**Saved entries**
—————
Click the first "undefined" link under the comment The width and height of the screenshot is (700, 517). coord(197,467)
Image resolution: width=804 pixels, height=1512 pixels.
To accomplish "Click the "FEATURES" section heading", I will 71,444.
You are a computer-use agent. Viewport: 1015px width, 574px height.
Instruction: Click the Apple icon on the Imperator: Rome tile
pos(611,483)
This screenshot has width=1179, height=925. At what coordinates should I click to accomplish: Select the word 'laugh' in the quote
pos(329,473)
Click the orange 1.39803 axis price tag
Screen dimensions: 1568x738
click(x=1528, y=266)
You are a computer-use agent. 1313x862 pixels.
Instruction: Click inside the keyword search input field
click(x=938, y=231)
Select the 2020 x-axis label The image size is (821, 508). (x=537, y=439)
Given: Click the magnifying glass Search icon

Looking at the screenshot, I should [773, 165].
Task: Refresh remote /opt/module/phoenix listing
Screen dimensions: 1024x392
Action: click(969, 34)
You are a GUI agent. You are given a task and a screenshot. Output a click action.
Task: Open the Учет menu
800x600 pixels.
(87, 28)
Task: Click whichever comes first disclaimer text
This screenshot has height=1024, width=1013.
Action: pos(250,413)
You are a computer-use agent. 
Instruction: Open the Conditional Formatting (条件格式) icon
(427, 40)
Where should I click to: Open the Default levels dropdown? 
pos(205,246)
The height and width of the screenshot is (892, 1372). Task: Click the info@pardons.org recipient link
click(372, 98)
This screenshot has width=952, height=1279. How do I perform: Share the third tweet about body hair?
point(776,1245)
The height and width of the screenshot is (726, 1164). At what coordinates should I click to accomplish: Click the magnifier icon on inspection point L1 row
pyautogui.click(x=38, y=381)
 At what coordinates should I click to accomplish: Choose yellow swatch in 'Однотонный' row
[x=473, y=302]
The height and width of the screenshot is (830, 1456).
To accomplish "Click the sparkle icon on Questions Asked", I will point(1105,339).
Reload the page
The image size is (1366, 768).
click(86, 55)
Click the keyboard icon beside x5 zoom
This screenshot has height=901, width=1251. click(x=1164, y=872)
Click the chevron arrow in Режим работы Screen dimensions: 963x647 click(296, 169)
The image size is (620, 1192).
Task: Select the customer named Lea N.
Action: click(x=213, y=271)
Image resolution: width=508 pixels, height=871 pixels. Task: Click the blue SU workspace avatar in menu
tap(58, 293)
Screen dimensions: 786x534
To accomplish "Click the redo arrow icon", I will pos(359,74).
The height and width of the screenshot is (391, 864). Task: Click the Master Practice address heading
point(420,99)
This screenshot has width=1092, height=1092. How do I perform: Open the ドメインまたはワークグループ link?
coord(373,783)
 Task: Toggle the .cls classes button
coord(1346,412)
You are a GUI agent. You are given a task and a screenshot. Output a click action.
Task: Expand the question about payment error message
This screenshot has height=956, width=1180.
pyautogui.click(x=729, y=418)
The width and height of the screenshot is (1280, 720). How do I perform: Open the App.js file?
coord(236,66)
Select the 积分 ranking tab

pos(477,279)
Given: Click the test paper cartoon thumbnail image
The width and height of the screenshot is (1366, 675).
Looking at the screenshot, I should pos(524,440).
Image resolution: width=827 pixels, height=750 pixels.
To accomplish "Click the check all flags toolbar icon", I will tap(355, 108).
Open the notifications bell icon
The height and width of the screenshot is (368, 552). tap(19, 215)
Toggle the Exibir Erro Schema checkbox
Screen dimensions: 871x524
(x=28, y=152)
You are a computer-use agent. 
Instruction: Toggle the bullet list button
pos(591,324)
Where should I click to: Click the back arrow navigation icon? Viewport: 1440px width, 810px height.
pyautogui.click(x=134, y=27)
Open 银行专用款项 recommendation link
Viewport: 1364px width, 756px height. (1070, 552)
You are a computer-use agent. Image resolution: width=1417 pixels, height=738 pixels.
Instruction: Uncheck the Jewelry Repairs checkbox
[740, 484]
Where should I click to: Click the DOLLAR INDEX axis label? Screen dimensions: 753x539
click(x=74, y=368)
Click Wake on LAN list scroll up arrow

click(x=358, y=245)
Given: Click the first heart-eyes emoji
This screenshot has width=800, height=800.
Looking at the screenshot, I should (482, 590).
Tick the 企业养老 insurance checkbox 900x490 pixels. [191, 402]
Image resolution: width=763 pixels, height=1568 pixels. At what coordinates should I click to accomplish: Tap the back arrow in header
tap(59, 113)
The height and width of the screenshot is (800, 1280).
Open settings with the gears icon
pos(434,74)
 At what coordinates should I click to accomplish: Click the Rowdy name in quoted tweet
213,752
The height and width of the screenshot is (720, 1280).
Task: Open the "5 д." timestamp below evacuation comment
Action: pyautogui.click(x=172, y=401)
—————
**What to produce**
Read through the entries above and copy each line that has the string "computer" in it.

**Result of the exercise**
You are a computer-use agent. Viewport: 1015px width, 574px height.
You are a computer-use agent. 1313x862 pixels.
You are a computer-use agent. 
You are a computer-use agent. 
You are a computer-use agent. Image resolution: width=1417 pixels, height=738 pixels.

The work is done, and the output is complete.